**EXERCISE BRIEF**
Could you write out all the records once more, exactly?

*** RECORDS PROVIDED

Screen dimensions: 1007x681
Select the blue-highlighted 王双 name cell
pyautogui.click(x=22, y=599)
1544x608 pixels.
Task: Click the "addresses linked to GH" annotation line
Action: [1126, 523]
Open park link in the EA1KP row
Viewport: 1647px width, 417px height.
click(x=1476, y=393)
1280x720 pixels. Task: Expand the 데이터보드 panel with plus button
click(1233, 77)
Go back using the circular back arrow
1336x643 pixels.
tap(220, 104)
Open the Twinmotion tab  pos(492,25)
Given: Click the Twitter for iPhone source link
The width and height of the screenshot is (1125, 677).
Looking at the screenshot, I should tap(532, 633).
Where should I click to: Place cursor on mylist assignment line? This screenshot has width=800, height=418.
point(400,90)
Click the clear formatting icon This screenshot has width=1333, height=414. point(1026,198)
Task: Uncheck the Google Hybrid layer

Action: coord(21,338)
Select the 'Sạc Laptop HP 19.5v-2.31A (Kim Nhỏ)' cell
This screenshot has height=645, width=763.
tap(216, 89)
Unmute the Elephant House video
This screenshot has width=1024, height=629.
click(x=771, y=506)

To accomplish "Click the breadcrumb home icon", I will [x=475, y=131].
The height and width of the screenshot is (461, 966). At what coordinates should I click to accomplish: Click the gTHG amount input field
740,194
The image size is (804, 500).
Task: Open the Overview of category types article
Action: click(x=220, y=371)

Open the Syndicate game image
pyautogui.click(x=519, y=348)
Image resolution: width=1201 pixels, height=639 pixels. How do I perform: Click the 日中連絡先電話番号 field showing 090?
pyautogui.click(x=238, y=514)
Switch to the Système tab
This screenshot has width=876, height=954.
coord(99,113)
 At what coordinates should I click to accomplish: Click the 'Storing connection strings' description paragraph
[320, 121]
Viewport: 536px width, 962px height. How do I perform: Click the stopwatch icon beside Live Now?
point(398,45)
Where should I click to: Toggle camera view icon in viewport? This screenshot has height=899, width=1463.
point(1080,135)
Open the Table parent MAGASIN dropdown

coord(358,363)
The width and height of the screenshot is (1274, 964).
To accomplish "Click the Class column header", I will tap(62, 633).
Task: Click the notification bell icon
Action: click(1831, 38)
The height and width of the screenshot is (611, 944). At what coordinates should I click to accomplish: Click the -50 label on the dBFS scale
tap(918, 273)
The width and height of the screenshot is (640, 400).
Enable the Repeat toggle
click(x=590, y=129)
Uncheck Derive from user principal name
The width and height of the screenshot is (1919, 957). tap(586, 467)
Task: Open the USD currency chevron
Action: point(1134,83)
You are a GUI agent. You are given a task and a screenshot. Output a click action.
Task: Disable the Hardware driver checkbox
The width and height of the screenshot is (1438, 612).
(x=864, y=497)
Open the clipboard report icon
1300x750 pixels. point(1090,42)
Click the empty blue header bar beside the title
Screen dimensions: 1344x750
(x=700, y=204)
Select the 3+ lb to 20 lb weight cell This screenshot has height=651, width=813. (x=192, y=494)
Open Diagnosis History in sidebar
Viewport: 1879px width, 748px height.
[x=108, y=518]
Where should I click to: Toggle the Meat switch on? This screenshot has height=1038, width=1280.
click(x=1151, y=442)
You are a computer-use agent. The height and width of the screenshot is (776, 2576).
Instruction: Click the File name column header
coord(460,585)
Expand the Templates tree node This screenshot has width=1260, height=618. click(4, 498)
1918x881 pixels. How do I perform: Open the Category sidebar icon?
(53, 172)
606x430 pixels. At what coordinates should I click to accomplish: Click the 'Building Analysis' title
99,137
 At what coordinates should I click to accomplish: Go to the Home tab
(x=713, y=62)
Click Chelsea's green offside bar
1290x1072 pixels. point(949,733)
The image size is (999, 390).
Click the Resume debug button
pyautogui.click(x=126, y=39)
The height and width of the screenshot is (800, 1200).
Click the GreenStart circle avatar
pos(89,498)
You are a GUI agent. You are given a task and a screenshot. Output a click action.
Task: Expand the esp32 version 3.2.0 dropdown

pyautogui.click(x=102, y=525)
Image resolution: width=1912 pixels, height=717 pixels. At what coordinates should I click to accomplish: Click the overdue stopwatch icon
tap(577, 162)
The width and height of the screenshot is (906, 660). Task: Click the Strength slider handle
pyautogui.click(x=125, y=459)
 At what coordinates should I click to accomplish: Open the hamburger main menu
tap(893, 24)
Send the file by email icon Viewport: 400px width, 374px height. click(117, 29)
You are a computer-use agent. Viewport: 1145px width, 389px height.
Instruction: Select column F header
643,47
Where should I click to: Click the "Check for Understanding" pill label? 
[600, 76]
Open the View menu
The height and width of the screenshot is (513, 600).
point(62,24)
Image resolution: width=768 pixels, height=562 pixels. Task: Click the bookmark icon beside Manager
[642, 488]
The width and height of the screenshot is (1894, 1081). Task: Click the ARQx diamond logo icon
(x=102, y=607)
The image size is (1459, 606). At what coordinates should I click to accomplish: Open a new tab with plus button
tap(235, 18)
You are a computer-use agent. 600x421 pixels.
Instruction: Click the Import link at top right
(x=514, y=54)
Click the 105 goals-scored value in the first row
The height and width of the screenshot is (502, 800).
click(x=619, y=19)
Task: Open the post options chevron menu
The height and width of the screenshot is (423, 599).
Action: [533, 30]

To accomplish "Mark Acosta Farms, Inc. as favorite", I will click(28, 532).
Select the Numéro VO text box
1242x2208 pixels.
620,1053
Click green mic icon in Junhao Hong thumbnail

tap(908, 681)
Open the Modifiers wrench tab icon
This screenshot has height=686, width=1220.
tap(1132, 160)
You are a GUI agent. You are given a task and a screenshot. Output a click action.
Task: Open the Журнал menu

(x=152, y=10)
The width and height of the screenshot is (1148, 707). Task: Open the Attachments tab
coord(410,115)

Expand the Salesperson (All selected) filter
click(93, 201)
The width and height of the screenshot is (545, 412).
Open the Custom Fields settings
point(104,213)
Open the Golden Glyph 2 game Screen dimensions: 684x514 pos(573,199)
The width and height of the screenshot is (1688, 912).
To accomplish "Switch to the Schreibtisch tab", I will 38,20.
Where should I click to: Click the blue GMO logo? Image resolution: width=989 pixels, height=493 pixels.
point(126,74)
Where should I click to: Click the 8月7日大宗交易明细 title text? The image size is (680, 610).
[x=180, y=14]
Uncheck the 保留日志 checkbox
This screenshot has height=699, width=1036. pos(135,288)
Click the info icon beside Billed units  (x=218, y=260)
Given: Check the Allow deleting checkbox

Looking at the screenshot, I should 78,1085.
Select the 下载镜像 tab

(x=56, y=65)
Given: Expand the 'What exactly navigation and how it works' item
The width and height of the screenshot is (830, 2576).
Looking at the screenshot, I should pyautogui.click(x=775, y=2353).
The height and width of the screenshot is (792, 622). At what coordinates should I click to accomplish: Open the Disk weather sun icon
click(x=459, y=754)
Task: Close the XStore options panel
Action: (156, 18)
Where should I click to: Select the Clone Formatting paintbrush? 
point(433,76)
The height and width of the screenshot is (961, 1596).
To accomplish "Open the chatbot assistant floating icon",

******

**WRITTEN ANSWER**
Screen dimensions: 1007x681
Select the blue-highlighted 王双 name cell
pyautogui.click(x=22, y=599)
1544x608 pixels.
Task: Click the "addresses linked to GH" annotation line
Action: [1126, 523]
Open park link in the EA1KP row
Viewport: 1647px width, 417px height.
click(x=1476, y=393)
1280x720 pixels. Task: Expand the 데이터보드 panel with plus button
click(1233, 77)
Go back using the circular back arrow
1336x643 pixels.
tap(220, 104)
Open the Twinmotion tab  pos(492,25)
Given: Click the Twitter for iPhone source link
The width and height of the screenshot is (1125, 677).
Looking at the screenshot, I should tap(532, 633).
Where should I click to: Place cursor on mylist assignment line? This screenshot has width=800, height=418.
point(400,90)
Click the clear formatting icon This screenshot has width=1333, height=414. point(1026,198)
Task: Uncheck the Google Hybrid layer

Action: coord(21,338)
Select the 'Sạc Laptop HP 19.5v-2.31A (Kim Nhỏ)' cell
This screenshot has height=645, width=763.
tap(216, 89)
Unmute the Elephant House video
This screenshot has width=1024, height=629.
click(x=771, y=506)

To accomplish "Click the breadcrumb home icon", I will [x=475, y=131].
The height and width of the screenshot is (461, 966). At what coordinates should I click to accomplish: Click the gTHG amount input field
740,194
The image size is (804, 500).
Task: Open the Overview of category types article
Action: click(x=220, y=371)

Open the Syndicate game image
pyautogui.click(x=519, y=348)
Image resolution: width=1201 pixels, height=639 pixels. How do I perform: Click the 日中連絡先電話番号 field showing 090?
pyautogui.click(x=238, y=514)
Switch to the Système tab
This screenshot has width=876, height=954.
coord(99,113)
 At what coordinates should I click to accomplish: Click the 'Storing connection strings' description paragraph
[320, 121]
Viewport: 536px width, 962px height. How do I perform: Click the stopwatch icon beside Live Now?
point(398,45)
Where should I click to: Toggle camera view icon in viewport? This screenshot has height=899, width=1463.
point(1080,135)
Open the Table parent MAGASIN dropdown

coord(358,363)
The width and height of the screenshot is (1274, 964).
To accomplish "Click the Class column header", I will tap(62, 633).
Task: Click the notification bell icon
Action: click(1831, 38)
The height and width of the screenshot is (611, 944). At what coordinates should I click to accomplish: Click the -50 label on the dBFS scale
tap(918, 273)
The width and height of the screenshot is (640, 400).
Enable the Repeat toggle
click(x=590, y=129)
Uncheck Derive from user principal name
The width and height of the screenshot is (1919, 957). tap(586, 467)
Task: Open the USD currency chevron
Action: point(1134,83)
You are a GUI agent. You are given a task and a screenshot. Output a click action.
Task: Disable the Hardware driver checkbox
The width and height of the screenshot is (1438, 612).
(x=864, y=497)
Open the clipboard report icon
1300x750 pixels. point(1090,42)
Click the empty blue header bar beside the title
Screen dimensions: 1344x750
(x=700, y=204)
Select the 3+ lb to 20 lb weight cell This screenshot has height=651, width=813. (x=192, y=494)
Open Diagnosis History in sidebar
Viewport: 1879px width, 748px height.
[x=108, y=518]
Where should I click to: Toggle the Meat switch on? This screenshot has height=1038, width=1280.
click(x=1151, y=442)
You are a computer-use agent. The height and width of the screenshot is (776, 2576).
Instruction: Click the File name column header
coord(460,585)
Expand the Templates tree node This screenshot has width=1260, height=618. click(4, 498)
1918x881 pixels. How do I perform: Open the Category sidebar icon?
(53, 172)
606x430 pixels. At what coordinates should I click to accomplish: Click the 'Building Analysis' title
99,137
 At what coordinates should I click to accomplish: Go to the Home tab
(x=713, y=62)
Click Chelsea's green offside bar
1290x1072 pixels. point(949,733)
The image size is (999, 390).
Click the Resume debug button
pyautogui.click(x=126, y=39)
The height and width of the screenshot is (800, 1200).
Click the GreenStart circle avatar
pos(89,498)
You are a GUI agent. You are given a task and a screenshot. Output a click action.
Task: Expand the esp32 version 3.2.0 dropdown

pyautogui.click(x=102, y=525)
Image resolution: width=1912 pixels, height=717 pixels. At what coordinates should I click to accomplish: Click the overdue stopwatch icon
tap(577, 162)
The width and height of the screenshot is (906, 660). Task: Click the Strength slider handle
pyautogui.click(x=125, y=459)
 At what coordinates should I click to accomplish: Open the hamburger main menu
tap(893, 24)
Send the file by email icon Viewport: 400px width, 374px height. click(117, 29)
You are a computer-use agent. Viewport: 1145px width, 389px height.
Instruction: Select column F header
643,47
Where should I click to: Click the "Check for Understanding" pill label? 
[600, 76]
Open the View menu
The height and width of the screenshot is (513, 600).
point(62,24)
Image resolution: width=768 pixels, height=562 pixels. Task: Click the bookmark icon beside Manager
[642, 488]
The width and height of the screenshot is (1894, 1081). Task: Click the ARQx diamond logo icon
(x=102, y=607)
The image size is (1459, 606). At what coordinates should I click to accomplish: Open a new tab with plus button
tap(235, 18)
You are a computer-use agent. 600x421 pixels.
Instruction: Click the Import link at top right
(x=514, y=54)
Click the 105 goals-scored value in the first row
The height and width of the screenshot is (502, 800).
click(x=619, y=19)
Task: Open the post options chevron menu
The height and width of the screenshot is (423, 599).
Action: [533, 30]

To accomplish "Mark Acosta Farms, Inc. as favorite", I will click(28, 532).
Select the Numéro VO text box
1242x2208 pixels.
620,1053
Click green mic icon in Junhao Hong thumbnail

tap(908, 681)
Open the Modifiers wrench tab icon
This screenshot has height=686, width=1220.
tap(1132, 160)
You are a GUI agent. You are given a task and a screenshot. Output a click action.
Task: Open the Журнал menu

(x=152, y=10)
The width and height of the screenshot is (1148, 707). Task: Open the Attachments tab
coord(410,115)

Expand the Salesperson (All selected) filter
click(93, 201)
The width and height of the screenshot is (545, 412).
Open the Custom Fields settings
point(104,213)
Open the Golden Glyph 2 game Screen dimensions: 684x514 pos(573,199)
The width and height of the screenshot is (1688, 912).
To accomplish "Switch to the Schreibtisch tab", I will 38,20.
Where should I click to: Click the blue GMO logo? Image resolution: width=989 pixels, height=493 pixels.
point(126,74)
Where should I click to: Click the 8月7日大宗交易明细 title text? The image size is (680, 610).
[x=180, y=14]
Uncheck the 保留日志 checkbox
This screenshot has height=699, width=1036. pos(135,288)
Click the info icon beside Billed units  (x=218, y=260)
Given: Check the Allow deleting checkbox

Looking at the screenshot, I should 78,1085.
Select the 下载镜像 tab

(x=56, y=65)
Given: Expand the 'What exactly navigation and how it works' item
The width and height of the screenshot is (830, 2576).
Looking at the screenshot, I should pyautogui.click(x=775, y=2353).
The height and width of the screenshot is (792, 622). At what coordinates should I click to accomplish: Open the Disk weather sun icon
click(x=459, y=754)
Task: Close the XStore options panel
Action: (156, 18)
Where should I click to: Select the Clone Formatting paintbrush? 
point(433,76)
The height and width of the screenshot is (961, 1596).
To accomplish "Open the chatbot assistant floating icon",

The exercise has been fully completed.